A Hungarian company is planning to build a cement plant in Libya as part of the OPEC member’s plan to reconstruct the infrastructure and other sectors, aided by a surge in its oil export revenues following an increase in its crude output.

Rotary International presented project details at talks with Mustafa Al-Samou, Undersecretary of the Libyan Ministry of Industry and Minerals, in Tripoli last week.

“The proposed project by the Hungarian company outlines the development of a facility using environmentally-friendly technologies designed to boost local cement production, meet domestic demand, and reduce reliance on cement imports,” the ministry said in a statement on its website.

The talks also explored avenues for cooperation and investment in the building materials sector as part of the ministry's broader strategy to expand industrial activity, support local manufacturing, and attract foreign expertise and capital to Libya’s industrial base.

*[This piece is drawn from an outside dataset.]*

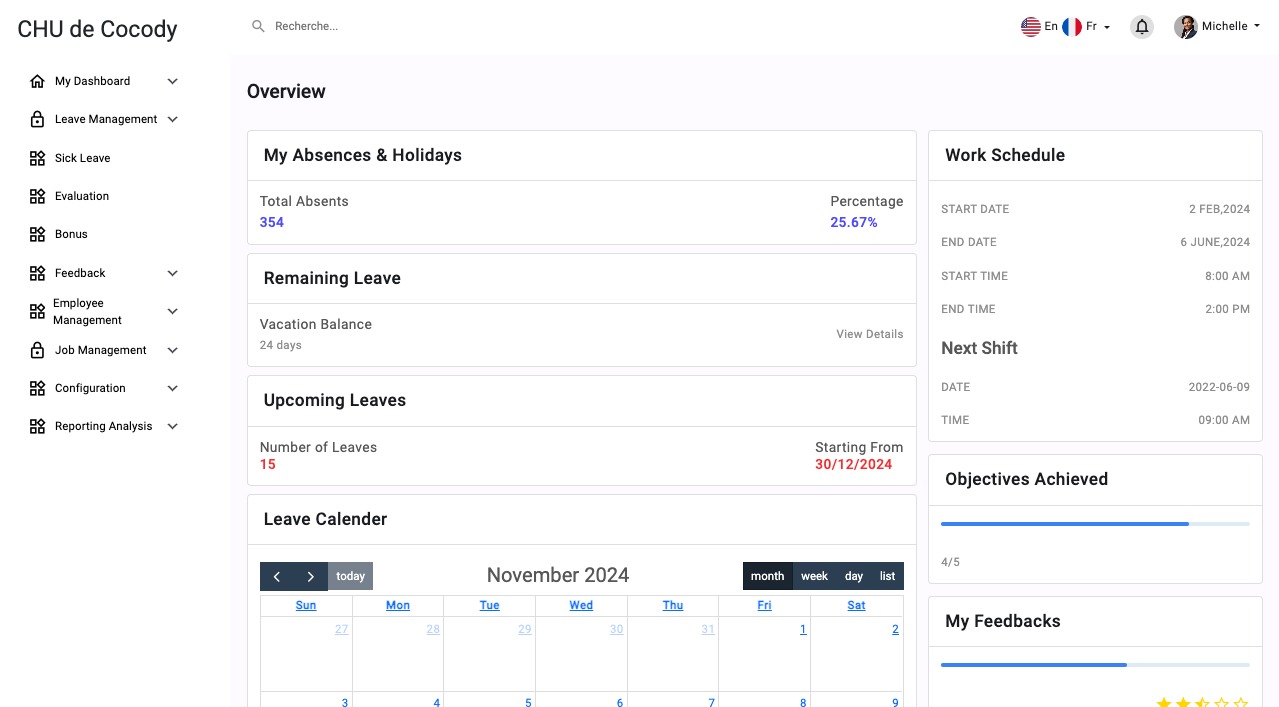
Task: Switch calendar to list view
Action: click(x=887, y=576)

In September, Raysut Cement, the Sultanate of Oman’s biggest cement producer, signed a memorandum of understanding with Libya Energy and Mining Bank (LEMB), a specialised developmental bank, to study opportunities for marketing its products in Libya and neighbouring markets as part of its strategy to strengthen regional presence and explore new markets.

Officials in western Libya also laid the foundation stone for a new $600 million cement plant in Nalut the same month.

The facility, located in the Um al-Baqal area, will start with two production lines capable of producing 12,000 tonnes per day (tpd) of Portland cement, with plans to expand output to 14,000tpd.

Libya has a number of cement plants, mostly state-controlled, but many of them have been crippled by years of internal strife.